Emphase [2]

L’emphase grammaticale fait partie intégrante de la langue française et elle joue un rôle indispensable pour donner un caractère naturel à ce qu’on dit ou écrit quand on s’exprime dans cette langue.

J’ai déjà eu l’occasion d’évoquer l’emploi de l’emphase dans la syntaxe française pour remédier au problème du décalage entre la syntaxe et le sens, qui est quelque chose de naturel en anglais alors qu’il l’est beaucoup moins en français. Dans l’exemple que je donnais alors, l’élément central de la phrase sur le plan du sens se retrouvait en fin de phrase, dans un gérondif. Pour faire concorder la syntaxe avec ce rôle sémantique central, on utilisait une tournure emphatique du type c’est en… que…

Voici un autre exemple du même ordre :

Chlorophyll is what gives leaves their green colour.

Si l’on traduit littéralement en suivant la syntaxe anglaise, cela donne quelque chose comme :

La chlorophylle est ce qui donne aux feuilles leur couleur verte.

Ce n’est pas grammaticalement faux, mais est-ce vraiment ce qui se dit naturellement en français ? À mon avis, non.

Dans cet exemple, la phrase est en réalité une réponse à la question sous-entendue : « Qu’est-ce qui donne aux feuilles leur couleur verte ? » (Dans l’exemple avec le gérondif, la question sous-entendue était : « Comment les élèves autistes apprennent-ils ? »)

Or la traduction littérale ci-dessus n’est pas une réponse à cette question sous-entendue. Elle est une réponse à la question : « Qu’est-ce que la chlorophylle ? » Elle est, autrement dit, la tournure syntaxique qu’on utiliserait si on voulait fournir une définition de la chlorophylle.

Ici, comme dans l’exemple de l’autre article, pour bien répondre à la question sous-entendue, il faut avoir recours à une tournure emphatique de type c’est… qui… :

C’est la chlorophylle qui donne aux feuilles leur couleur verte.

Le problème ici ne semble pas être un problème de décalage entre la forme et le sens. Après tout, dans les deux traductions en français, chlorophylle est bel et bien en début de phrase.

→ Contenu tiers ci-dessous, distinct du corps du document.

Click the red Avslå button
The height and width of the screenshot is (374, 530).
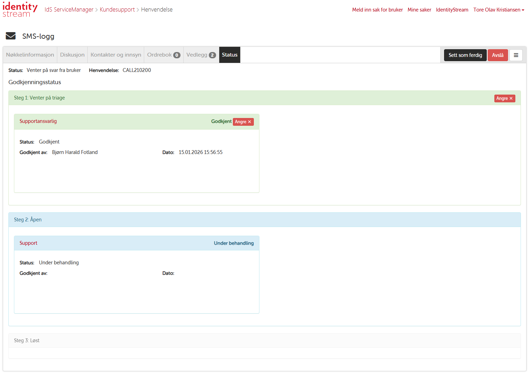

Mais le problème est précisément que le sujet du verbe n’est pas naturellement, en français, le prédicat. Il y a donc bel et bien ici aussi un décalage entre la forme et le sens. Pour faire de chlorophylle le prédicat, il faut le mettre en position d’attribut du sujet, ce qui se fait avec la tournure emphatique.

On pourrait d’ailleurs aussi dire :

Ce qui donne aux feuilles leur couleur verte, c’est la chlorophylle.

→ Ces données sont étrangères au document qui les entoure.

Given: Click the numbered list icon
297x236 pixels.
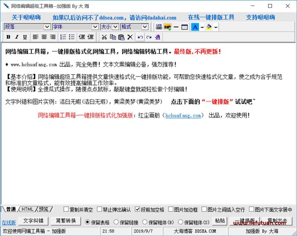Looking at the screenshot, I should click(63, 37).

L’emploi du pronom ce deux fois dans la même phrase est en quelque sorte une double emphase. Ce n’est pas nécessaire, mais cela illustre bien combien l’emploi de la tournure emphatique est quelque chose de beaucoup plus naturel en français. (Songer en particulier à l’emploi de est-ce que dans les phrases interrogatives, qui a perdu toute teneur emphatique.)

La conclusion ici est que l’emphase grammaticale fait partie intégrante de la langue française et qu’elle joue un rôle indispensable pour donner un caractère naturel à ce qu’on dit ou écrit quand on s’exprime dans cette langue.